Ah, HENDRIK VERWOERD, how you must be smiling in your grave. Almost 22 years after the birth of the “new” South Africa, the racial divisions you did so much to develop remain as live as ever. Worse than galloping backwards to 1994, we are back at the racialised polarisations of apartheid at its very worst.

Within days of the 26th anniversary of the unbanning of the ANC and the release of Nelson Mandela, we have the “F*** white people” T-shirts worn by students in Johannesburg and the racialised demonstrations at the University of Cape Town. These demonstrations are not against the normalisation of shacks nationally and not even against the shortage of student accommodation, but exclusively against “white” students who are supposedly well housed while the racist university authorities leave “black” students homeless (“UCT hits back on residences”, Cape Times, February 16). The burning of UCT’s art, as symbols of the white coloniser, are a logical extension of this racialised rage and the idea that it isn’t possible to reason with white people, as a student leader claimed on radio SAfm.
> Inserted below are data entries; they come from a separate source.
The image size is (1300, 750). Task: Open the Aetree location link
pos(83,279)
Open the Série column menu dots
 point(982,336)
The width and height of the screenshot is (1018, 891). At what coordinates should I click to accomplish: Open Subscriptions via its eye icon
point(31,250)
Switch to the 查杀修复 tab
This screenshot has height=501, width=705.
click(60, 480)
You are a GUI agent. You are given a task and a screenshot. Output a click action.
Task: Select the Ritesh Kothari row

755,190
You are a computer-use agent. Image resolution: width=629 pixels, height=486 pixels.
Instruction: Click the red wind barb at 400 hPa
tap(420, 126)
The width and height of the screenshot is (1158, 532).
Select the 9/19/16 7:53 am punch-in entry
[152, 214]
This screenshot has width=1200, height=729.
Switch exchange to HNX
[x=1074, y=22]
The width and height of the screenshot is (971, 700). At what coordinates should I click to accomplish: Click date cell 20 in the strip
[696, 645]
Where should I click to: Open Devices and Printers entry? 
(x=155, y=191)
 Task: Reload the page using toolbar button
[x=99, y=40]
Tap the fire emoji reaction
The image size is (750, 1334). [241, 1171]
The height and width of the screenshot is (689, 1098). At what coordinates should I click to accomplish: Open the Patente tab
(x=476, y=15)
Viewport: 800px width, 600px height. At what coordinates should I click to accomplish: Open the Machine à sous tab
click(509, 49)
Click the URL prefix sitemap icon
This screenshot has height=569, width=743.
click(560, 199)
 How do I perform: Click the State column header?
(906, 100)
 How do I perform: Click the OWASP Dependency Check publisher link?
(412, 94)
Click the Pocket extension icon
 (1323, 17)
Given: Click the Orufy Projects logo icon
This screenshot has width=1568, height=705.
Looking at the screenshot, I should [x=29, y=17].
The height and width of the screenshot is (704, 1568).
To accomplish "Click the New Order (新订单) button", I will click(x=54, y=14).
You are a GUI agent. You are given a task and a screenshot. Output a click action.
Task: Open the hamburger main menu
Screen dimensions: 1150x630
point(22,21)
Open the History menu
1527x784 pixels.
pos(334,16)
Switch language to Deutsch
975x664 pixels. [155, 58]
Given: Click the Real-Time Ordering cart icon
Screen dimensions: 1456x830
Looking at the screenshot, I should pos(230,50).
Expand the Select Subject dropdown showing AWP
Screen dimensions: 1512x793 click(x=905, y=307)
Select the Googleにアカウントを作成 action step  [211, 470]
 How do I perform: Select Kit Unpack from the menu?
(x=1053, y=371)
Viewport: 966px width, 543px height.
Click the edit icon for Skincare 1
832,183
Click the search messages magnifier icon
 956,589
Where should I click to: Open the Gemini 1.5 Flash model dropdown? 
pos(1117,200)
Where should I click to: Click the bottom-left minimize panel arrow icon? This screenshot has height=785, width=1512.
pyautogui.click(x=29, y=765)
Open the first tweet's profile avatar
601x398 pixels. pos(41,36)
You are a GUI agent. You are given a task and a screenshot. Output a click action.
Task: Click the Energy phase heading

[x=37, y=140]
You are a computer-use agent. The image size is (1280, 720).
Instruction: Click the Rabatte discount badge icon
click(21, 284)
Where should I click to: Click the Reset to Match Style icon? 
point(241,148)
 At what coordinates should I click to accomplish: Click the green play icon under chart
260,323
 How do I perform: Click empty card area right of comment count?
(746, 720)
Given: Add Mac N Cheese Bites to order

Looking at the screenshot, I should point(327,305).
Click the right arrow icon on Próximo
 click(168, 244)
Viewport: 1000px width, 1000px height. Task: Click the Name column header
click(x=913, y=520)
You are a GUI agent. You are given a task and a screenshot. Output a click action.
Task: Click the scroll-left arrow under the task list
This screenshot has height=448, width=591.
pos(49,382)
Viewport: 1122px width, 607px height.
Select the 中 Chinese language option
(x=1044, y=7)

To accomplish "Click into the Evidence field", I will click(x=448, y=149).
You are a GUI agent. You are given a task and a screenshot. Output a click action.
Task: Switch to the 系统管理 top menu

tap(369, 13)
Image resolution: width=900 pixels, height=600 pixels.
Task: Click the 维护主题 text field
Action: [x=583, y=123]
I should state that I was proclaimed to be “white” under apartheid and that in a non-racial South Africa I am still officially recorded as being “white”.

Both the Johannesburg and Cape Town students would reject that they are racist. This is because they have crafted a self-serving definition that makes it impossible for blacks to be racist. While this serves their purpose, what matters is whether a definition is helpful in promoting a better understanding of race and racism.

To this end, I offer a definition that begins with the incontrovertible premise of there being no such thing as “race”. This is to say, it has been a scientific truism for some time that, contrary to the previous view, there are no subspecies of homo sapiens. “Race”, in the modern world, is a scientific anachronism; a lazy, prejudiced-saturated social construct based on perceptions of skin colour that, moreover, rarely have anything to do with the assigned colour. “White” people are not white and (especially in South Africa) very few “black” people are black.

Used colloquially, “race” is one of many terms describing the Other – the people who are not only different from ourselves – in terms of appearance, language, religion, nationality, region, culture and tradition – but (implicitly) inferior to ourselves. In order to give some credible meaning to this view of the Other, “they” are deemed to be all the same. The stereotype allows for no deviations; homogeneity is a precondition of the Othering. To allow exceptions to what “they” are supposed to be is to destroy the very purpose of imposing a common label on a large number of people most, if not all of whom, are unknown to the person assigning the label. According to this thinking, Joe Slovo, a major figure in the struggle against apartheid and a leader of the SA Communist Party, is no different from Clive Derby-Lewis, one of the two whites who murdered Chris Hani, who was the then leader of the SACP. To allow for substantial differences between Slovo and Derby-Lewis is to acknowledge that no one is prisoner of their birth or the circumstances of where they live and the physical experiences of their lives.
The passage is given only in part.